In the MoarVM register allocator, there's a fourth step and a fifth step. The fourth step exists to ensure that instructions conform to x86 two-operand form (Rather than return the result of an instruction in a third register, x86 reuses one of the input registers as the output register. E.g. all operators are of the form a = op(a, b) rather than a = op(b, c). This saves on instruction encoding space). The fifth step inserts instructions that are introduced by the third step; this is done so that each instruction has a fixed address in the stream while the stream is being processed.
Altogether this is quite a bit of complexity and work, even for what is arguably the simplest correct global register allocation algorithm. So when I started thinking of the reverse linear scan algorithm employed by LuaJIT, the advantages became clear:
- In LuaJIT, the IR maintains its SSA form - there is only a single definition of a value. This means that when iterating in reverse order, computing the live range becomes trivial. When we first encounter a use of a value, then by definition that is the last use. And when we encounter a definition, that is the only and single definition, and we can release the register. So there's no need to compute the live range in advance of allocation.
- Furthermore, rather than merging the values of multiple branches into the same live range, each value on either side becomes an individual live range. As a result, the live range of a value never has a hole, further simplifying code.
- LuaJIT uses register hints to indicate which registers could best be picked for a specific value. This is often determined by how a value is used (e.g., the divisor in a div instruction must be in the rcx register). If the preferred register can't be allocated, the register allocator inserts code to move it to the right place where needed. Having hints can be expected to greatly reduce the need for such code.

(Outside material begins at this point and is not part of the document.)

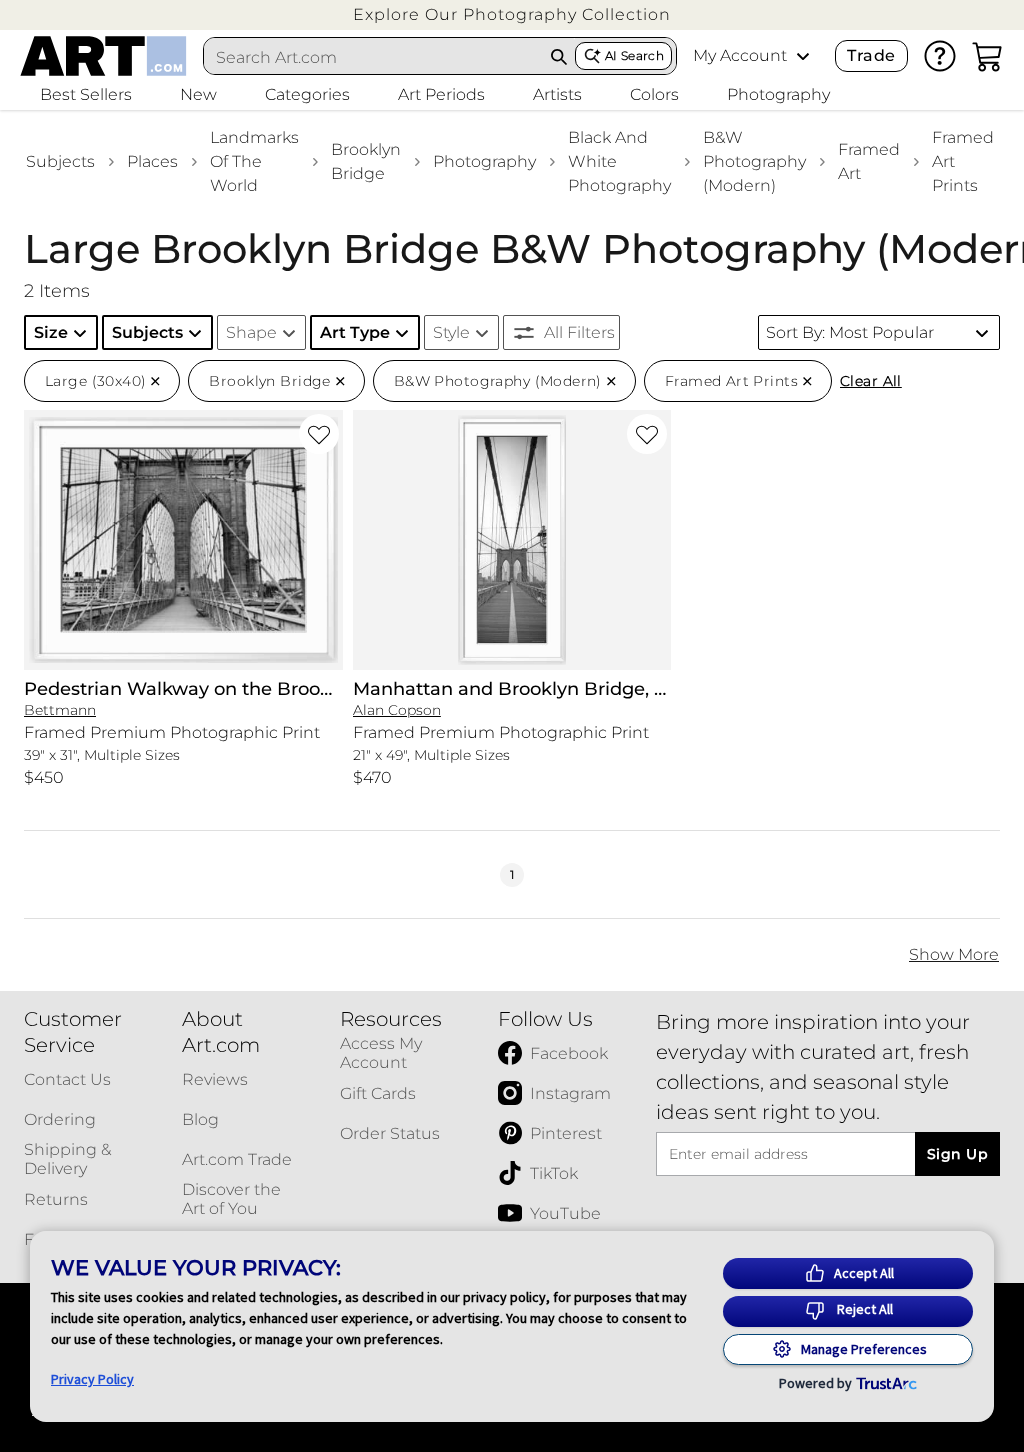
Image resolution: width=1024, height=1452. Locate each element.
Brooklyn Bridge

There are downsides as well, of course. Not knowing exactly how long a value will be live while processing it may cause the algorithm to make worse choices in which values to spill. But I don't think that's really a great concern, since figuring out the best possible value is practically impossible anyway, and the most commonly cited heuristic - evict the value that is live furthest in the future, because this will release a register over a longer range of code, reducing the chance that we'll need to evict again - is still available. (After all, we do always know the last use, even if we don't necessarily know the first definition).
Altogether, I'm quite excited about this algorithm; I think it will be a real simplification over the current implementation. Whether that will work out remains to be seen of course. I'll let you know!